Vicieux, la comédie est cruelle pour le père et lobbyiste qu’il est, l’obligeant à faire la synthèse au final. L’article qui paraît sur lui n’est qu’un miroir de sa vérité. Il se regarde en face. La triche n’est plus possible. Thank You For Smocking est surtout l’élégie d’une époque, celle où la clope n’était pas considérée comme un poison mais une émancipation. Un Hollywood de Jimmy Stewart, Cary Grant et John Wayne transformé par des Brad Pitt vendus comme des paquets de 20 (millions de dollars). Le mythe a laissé sa place à une forme de transparence soi-disant vraie. Mais manipulée. S’il n’a pas la force et la profondeur de The Insider (de Michael Mann), le film, bourré d’effets visuels ludiques, est un « showtime » permanent pour démontrer les exactions d’une profession sans foi ni loi. Les acteurs s’en donnent à cœur joie, s’amusant à incarner un des rouages caustiques et tranchants de ce système machiavélique.

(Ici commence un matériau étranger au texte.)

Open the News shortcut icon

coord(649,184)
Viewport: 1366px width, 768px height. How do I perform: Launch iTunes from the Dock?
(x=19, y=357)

D’ailleurs ils ont tous la pétoche. Il suffit qu’un citoyen défie l’autorité pour que le système s’ébranle. Dans un pays où fumer est réservé aux «méchants, russes, arabes, européens ou pervers» dans les films, il est regrettable que les personnages principaux ne soient pas tentés par une tige. Le film n’a pas osé défier les lois hollywoodiennes ?
Depuis 1952, le déclin de l’empire est annoncé, amorcé par un article du Reader’s Digest reliant santé et effets du goudron. Mais avec la rhétorique imparable de pros de la communication – «J’ai prouvé que tu avais tort et si tu as tort, j’ai raison» - comment lutter ? Le film est tout aussi malin que son protagoniste. Il s’ingénue à nous séduire avec artifices et astuces pour nous faire adhérer à sa thèse. C’est peut-être là une limite de ce genre de cinéma, entre documentaire décalé (Super Size Me) et film pédagogique. A tout vouloir divertir, Thank You For Smoking balance un écran de fumée sur le réel, ou même une quelconque psychologie ramenée à un jeu de rôles ébouriffant, bluffant mais pas forcément époustouflant.